Auf den hiergegen am 26.02.2007 eingelegten Widerspruch hin wurden weitere Gutachten erstellt, und zwar von Prof. Dr. V. vom 15.03.2007 (neurologisch), von Prof. Dr. Dr. R. vom 24.04.2007 (mund-kiefer-gesichtschirurgisch), von Prof. Dr. Z. vom 04.07.2007 (HNO-ärztlich) sowie von Dr. R. vom 23.02.2008 (olfaktometrisch). Mit Gutachten vom 20.02.2007 (Bl. 283 VA) kam der Neurologe und Psychiater Prof. Dr. S. zu dem Schluss, dass als weitere Unfallfolgen noch eine Teilschädigung des Nervus-Trigeminus-Astes 1 und des Axillaris mit leichter Kraftminderung der linken Schulter, eine geringe äußere Verformung der Nase sowie ein Verlust des Geruchssinns vorlägen. Er bewertete die unfallbedingte MdE auf neurologisch-psychiatrischem Fachgebiet mit 20 v. H. Für das mund-kiefer-gesichtschirurgische Fachgebiet schlug Prof. Dr. Dr. R. in seinem Gutachten vom 24.04.2007 (Bl. 319 VA) eine MdE von unter 5 v. H. vor. In seinem Gutachten wurde das auf seine Veranlassung angefertigte neuroradiologische Gutachten des Prof. Dr. V. vom 15.03.2007 (Bl. 289 VA) mitberücksichtigt, welches eingeholt worden war, nachdem der Kläger im Rahmen der mund-kiefer-gesichtschirurgischen Begutachtung angegeben hatte, keine Geruchswahrnehmung mehr zu haben (Anosmie). Prof. Dr. Z. diagnostizierte im Gutachten vom 04.07.2007 (Bl. 334 VA) eine beidseitige Hyposmie und äußerte den Verdacht einer dezenten Hypogeusie (Beeinträchtigung des Geschmackssinnes). Er empfahl eine olfaktrometrische Untersuchung. Im Übrigen empfahl er, die Fotodokumentation des Klägers mit Voraufnahmen zu vergleichen und bei Bestätigung einer traumatisch kosmetisch nur wenig störenden Formveränderung der Nase diese mit einer MdE von 10 v. H. zu bewerten. Dr. R. kam nach olfaktrometischer Untersuchung mit Gutachten vom 23.02.2008 (Bl. 408 ff. VA) zu dem Ergebnis, ein Schmeckverlust sei vom Kläger weder angegeben noch gefunden worden.
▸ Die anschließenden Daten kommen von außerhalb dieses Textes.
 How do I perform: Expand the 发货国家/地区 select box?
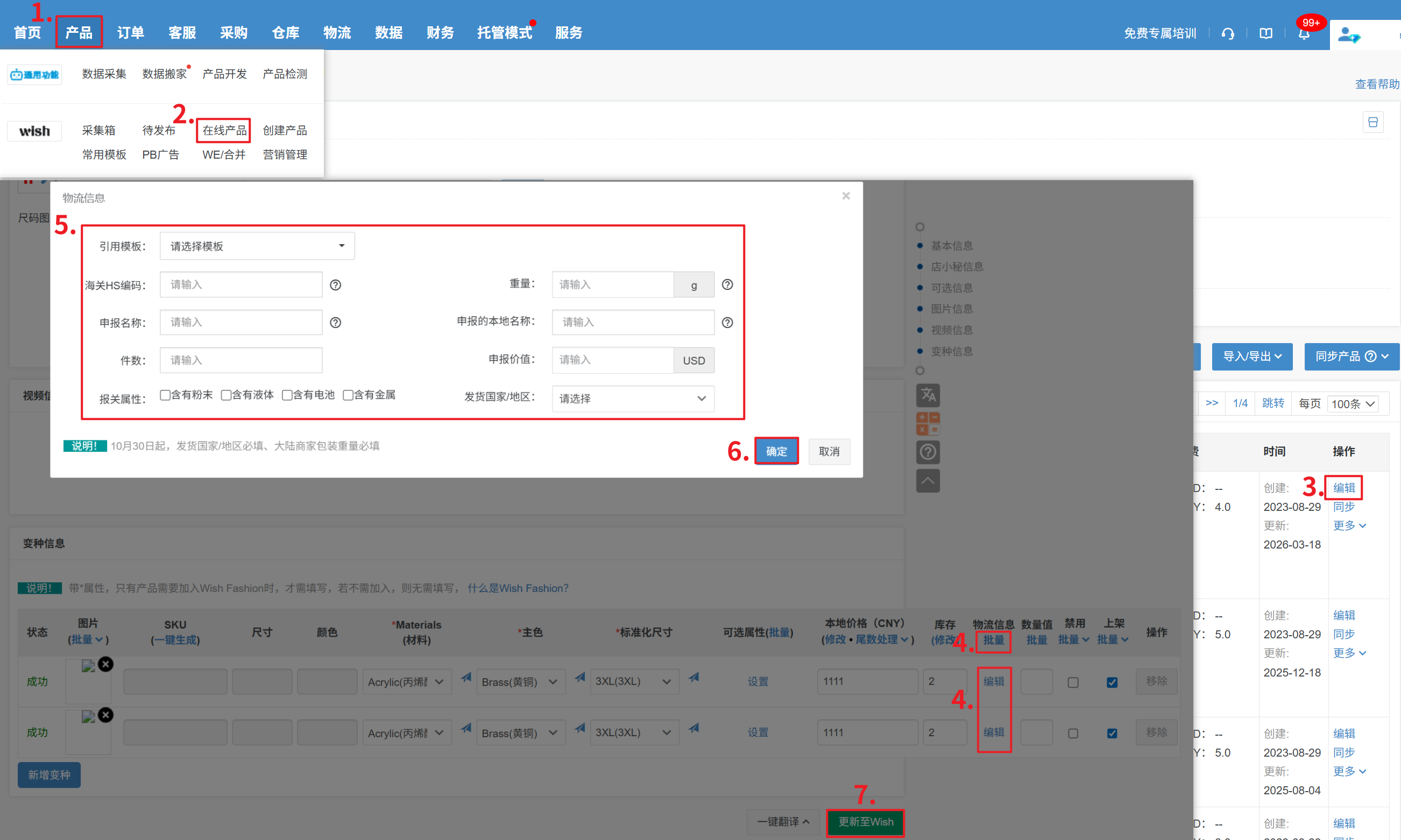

Unfallbedingt bestünden eine funktionelle Anosmie ohne Restfunktion beidseits und eine Normogeusie (Parageusie für Sauer). Unter Auswertung dieser Gutachten wurde beratungsärztlich am 27.02.2008 (Bl. 419 VA) vorgeschlagen, eine Gesamt-MdE um 40 v. H. anzunehmen.

Gestützt hierauf half die Beklagte mit Bescheid vom 28.03.2008 dem klägerischen Widerspruch teilweise insoweit ab, als dem Kläger Rente als vorläufige Entschädigung nach einer MdE um 40 v. H. gewährt wurde. Als Folgen des Arbeitsunfalls wurden festgestellt: Endgradige Bewegungseinschränkung im linken Schultergelenk, im rechten Knie- und rechten oberen Sprunggelenk, leichte Muskelminderung im Bereich der linken Schulter, Muskelminderung am rechten Oberschenkel und geringer ausgeprägt am rechten Unterschenkel, Teilschädigung des Nervus-Trigeminus-Ast 1 und Axillaris mit leichter Kraftminderung der linken Schulter, geringe äußere Verformung der Nase sowie Verlust des Geruchssinnes nach offenem Bruch des rechten Unterschenkels mit noch liegendem Metall, Verrenkung des linken Schultergelenkes mit knöchernem Sehnenabriss sowie Schädel-Hirn-Verletzungen mit Gesichtsschädelbrüchen.

Eine weitere fachchirurgische Begutachtung erfolgte durch den Chefarzt der Chirurgischen Klinik des Klinikums P., Prof. Dr. A. (Gutachten vom 28.04.2008, Bl. 445 VA). Dieser bewertete die Unfallfolgen auf chirurgischem Fachgebiet weiterhin mit einer MdE um 20 v. H., kam jedoch abweichend zur Einschätzung von Prof. Dr. W. zu dem Ergebnis, dass der Kläger eine Arbeit als Straßenwalzenfahrer nicht durchführen könne.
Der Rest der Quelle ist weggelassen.